Arts and Crafts Building
Miller Bell Tower
In 1896 the schools were again reorganized under Dr. Harper's supervision. The School of Fine Arts and the New York Summer Institute for Teachers were new departments, the latter under the direction of the Regents of the New York State University. The School of Sacred Literature was increased in its faculty, having among them President Harper, Professor Shailer Mathews, and Professor D. A. McClenahan of the United Presbyterian Theological School. Prominent among the lecturers this year were Dr. George Adam Smith of Scotland, Dr. Gunsaulus, Rev. S. Parkes Cadman, Dr. Booker T. Washington, Rev. Dr. George A. Gordon, Dr. Charles F. Aked, then of England, but soon to become an American, Professor F. G. Peabody, Dr. Nicholas Murray Butler, soon afterward the President of Columbia University, and Dr.

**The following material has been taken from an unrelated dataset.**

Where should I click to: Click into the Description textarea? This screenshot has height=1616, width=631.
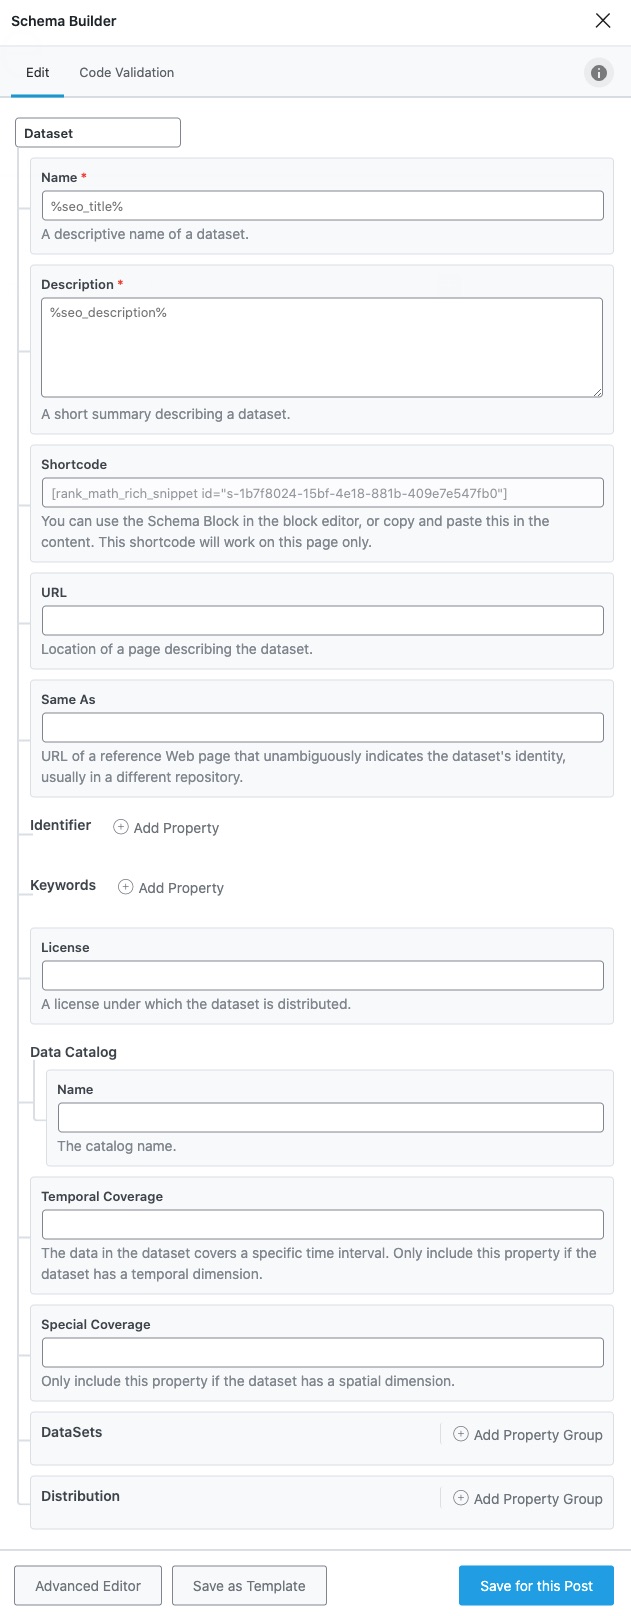[x=322, y=347]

Russell H. Conwell. A lady appeared on the platform whose experience had been unlike that of any other woman in the land. This was Mrs. Robert E. Peary, who accompanied her husband on one of his North Pole explorations and had a daughter born within the polar circle—"The snow baby," as she was called. She gave a lecture with stereopticon views descriptive of the life in the frozen North. Another woman gave a lecture this year upon her travels in Equatorial Africa, Miss Jessie T. Ackerman. President Charles W. Eliot of Harvard University gave the oration on Recognition Day, his subject being "America's Contribution to Civilization." In looking through the list of the speakers on Recognition Day, I find the names of no less than ten college presidents, and also that of the Hon. William T. Harris, United States Commissioner of Education, who might be regarded as standing at the head of the nation's educational system. The value of Chautauqua as a force in education has been fully recognized by the highest authorities.
FOOTNOTE:
[2] From the Handbook of Information published by the Chautauqua Institution (1918) we give the following extract. "The Chautauqua tradition which taboos card playing and social dancing, and the rule which forbids the sale or importation of alcoholic beverages, disclose the influence which dominated the early life of the Assembly. As to card playing and dancing, the tradition is preserved not because all agree in condemning these things in themselves, but because they are deemed unsuitable to Chautauqua conditions and even hostile to its life. It is believed that they would prove divisive and distracting, and that they suggest a very different type of society from that which Chautauqua seeks to set up for a few summer weeks. Chautauqua, therefore, disapproves these diversions as not only unnecessary, but as involving disintegrating influences. The fact that many who indulge in these amusements at home express gratification that they are not permitted at Chautauqua is significant."